→ CONSIGNES:
[a] D'après l'extrait à lire, combien d'entretiens le travail de terrain de 2023 a-t-il permis de réunir ?
[b] Mettez à jour l'extrait à lire : reprenez le passage situé entre "Ouh là là, je" et "les détails. Enfin).", inclus, en remplaçant "trois carnets" par "quatre carnets".
[c] Dans l'extrait à lire, transformez en liste le paragraphe qui commence par « En 2022, j'étais un bon moment », sans perdre ses faits principaux.

SAISON 3, EPISODE 1 : dernier séjour de "terrain" à Cusco

Ouh là là, je suis arrivée il y a déjà deux semaines, et pas un seul post sur la navette. La honte. Il faut dire que je ne suis pas vraiment sûre de ce que je vais pouvoir vous raconter cette année : le gros de mon travail de terrain est fait.

En 2022, j’étais un bon moment à La Oroya pour le rapport d’experte devant la Cour Interaméricaine des Droits Humains, puis en terrain exploratoire à Chumbivilcas ; et en 2023, j’ai fait le gros de mon travail de terrain. J’en suis sortie avec une centaine d’entretiens, trois carnets de note remplis d’observations, de réflexions et de d’analyses. C’est déjà bien plus de matériel qu’il ne m’en faut pour les 350 pages de thèse (350 selon une prof d’anthropologie avec qui j’en ai parlé ; mais la capacité à être synthétique est bien difficile à obtenir, et j’ai souvent tellement de choses à dire que j’ai tendance à me perdre dans les détails. Enfin).

→ DONNÉES EXTRAITES:

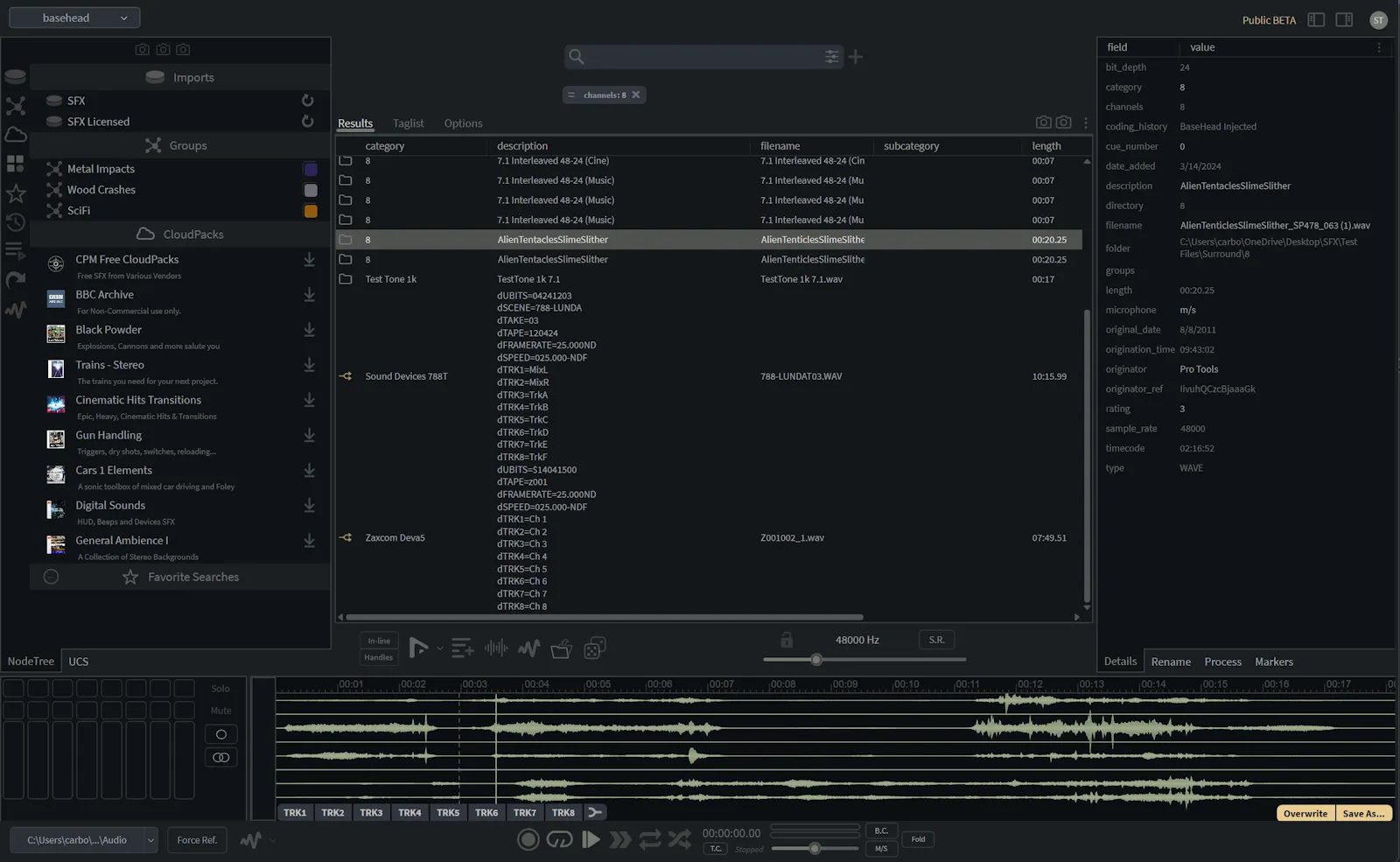Expand the Audio path dropdown arrow
The image size is (1400, 862).
(150, 840)
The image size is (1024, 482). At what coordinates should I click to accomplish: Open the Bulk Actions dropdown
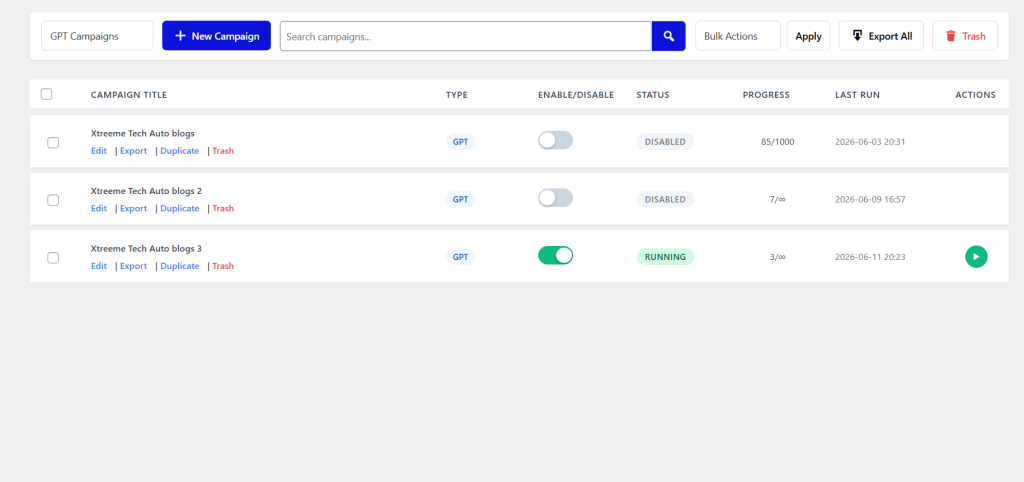point(737,36)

→ RÉPONSES ATTENDUES:
[a] Une centaine d'entretiens.

[b]
Ouh là là, je suis arrivée il y a déjà deux semaines, et pas un seul post sur la navette. La honte. Il faut dire que je ne suis pas vraiment sûre de ce que je vais pouvoir vous raconter cette année : le gros de mon travail de terrain est fait.

En 2022, j’étais un bon moment à La Oroya pour le rapport d’experte devant la Cour Interaméricaine des Droits Humains, puis en terrain exploratoire à Chumbivilcas ; et en 2023, j’ai fait le gros de mon travail de terrain. J’en suis sortie avec une centaine d’entretiens, quatre carnets de note remplis d’observations, de réflexions et de d’analyses. C’est déjà bien plus de matériel qu’il ne m’en faut pour les 350 pages de thèse (350 selon une prof d’anthropologie avec qui j’en ai parlé ; mais la capacité à être synthétique est bien difficile à obtenir, et j’ai souvent tellement de choses à dire que j’ai tendance à me perdre dans les détails. Enfin).

[c]
- 2022 : séjour à La Oroya pour le rapport d'experte devant la Cour Interaméricaine des Droits Humains, puis terrain exploratoire à Chumbivilcas.
- 2023 : l'essentiel du travail de terrain.
- Bilan : une centaine d'entretiens et trois carnets remplis d'observations, de réflexions et d'analyses.
- Ce matériel dépasse largement ce qu'il faut pour une thèse de 350 pages, chiffre avancé par une prof d'anthropologie.
- Difficulté à être synthétique et tendance à se perdre dans les détails.